EV characterization. For EV isolation using BPT-based affinity chromatography, 40 µL of LA-Co agarose, 1 mg of BPt and 200 µL of concentrated conditioned media were used. After washing bounded EVs were eluted from agarose by incubation with 100 µL of filtrated PBS containing 0.5 M imidazole. For SEC isolation, 400 µL of concentrated conditioned media were employed for EV isolation. (A) Size profile of isolated EVs by BPt affinity or SEC isolation analyzed by NTA. (B) Representative TEM images of negatively stained EV samples and analysis of mean EV diameter from TEM Exosome Analyser on TEM images. Scale bars = 1 µm or 500 nm (on close up images). At least 9 images of 3 independent experiments were analyzed for each condition and the data was shown as mean ± SEM. Western blot analysis of (C) EV markers (Flotillin, TSG101, Syntenin, and ARF6), (D) non-EV markers (Calnexin or VDAC) in EV isolated samples.

FIGURE 7

EV yield in comparison to commercial kits.
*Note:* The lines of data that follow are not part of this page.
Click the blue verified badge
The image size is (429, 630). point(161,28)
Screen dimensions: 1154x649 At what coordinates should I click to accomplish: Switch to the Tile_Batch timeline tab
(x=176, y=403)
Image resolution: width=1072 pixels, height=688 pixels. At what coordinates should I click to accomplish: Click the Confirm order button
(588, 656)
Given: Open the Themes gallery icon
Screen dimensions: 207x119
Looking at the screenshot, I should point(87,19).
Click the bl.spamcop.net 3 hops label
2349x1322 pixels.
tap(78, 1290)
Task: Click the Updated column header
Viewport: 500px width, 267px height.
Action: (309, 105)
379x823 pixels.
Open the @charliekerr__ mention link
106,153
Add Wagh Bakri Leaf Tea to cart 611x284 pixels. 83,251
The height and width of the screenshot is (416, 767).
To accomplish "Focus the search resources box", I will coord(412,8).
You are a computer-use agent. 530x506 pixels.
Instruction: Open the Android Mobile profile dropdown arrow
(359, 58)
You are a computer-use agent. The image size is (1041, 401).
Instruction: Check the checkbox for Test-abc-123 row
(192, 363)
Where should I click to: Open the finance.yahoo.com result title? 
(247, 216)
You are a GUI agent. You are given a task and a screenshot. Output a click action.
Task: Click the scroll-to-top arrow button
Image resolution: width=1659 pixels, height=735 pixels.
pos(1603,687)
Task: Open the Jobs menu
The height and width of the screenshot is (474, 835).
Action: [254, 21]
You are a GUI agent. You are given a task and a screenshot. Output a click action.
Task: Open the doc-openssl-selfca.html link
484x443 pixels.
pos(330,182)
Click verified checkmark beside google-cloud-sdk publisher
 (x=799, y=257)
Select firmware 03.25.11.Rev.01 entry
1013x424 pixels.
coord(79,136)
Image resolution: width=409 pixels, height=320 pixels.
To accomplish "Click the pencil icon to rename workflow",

Customized SiMoA (Single Molecule Assay) pan-tetraspanin EV detection was used to estimate EV recovery after BPt protocol and other commercial tools. (A) SiMoA results of pan-tetraspanin immune-phenotyping of EVs sample dilutions ranging from 10⁴ to 10¹⁰ particle/mL, expressed as Average Enzyme per Bead (AEB) (B) EV recovery yield after normalization to starting sample volume for BPt protocol, IZON SEC, ExoQuick precipitation, immune-capture on magnetic beads preceded by ExoQuick precipitation, immune-capture on magnetic beads only, ExoSpin kit and phosphatidylserine affinity capture on magnetic beads by FujiFilm. Bar errors indicate SD from 3 technical replicates.

FIGURE 8

Analysis of EV uptake. SKMEL-147 cells were incubated with 25,000 EVs/cell, previously labelled with maleimide-Alexa633. EV uptake by SKMEL-147 cells was assessed by flow cytometry. (A) Uptake analysis of EVs isolated by BPt capture and imidazole elution (orange) or SEC (blue) after 2 h of incubation with SKMEL-147 cells. Fluorescence of the negative control (cells without EVs) is shown in the red histogram. (B) Uptake analysis of EVs after incubation with SKMEL-147 cells during 30 min (red), 1 h (blue) or 2 h (orange). EVs were previously isolated by SEC (left plot) or BPt capture and EDTA elution (right plot). Bars indicate negative signal threshold from SKMEL-147 cells without EVs.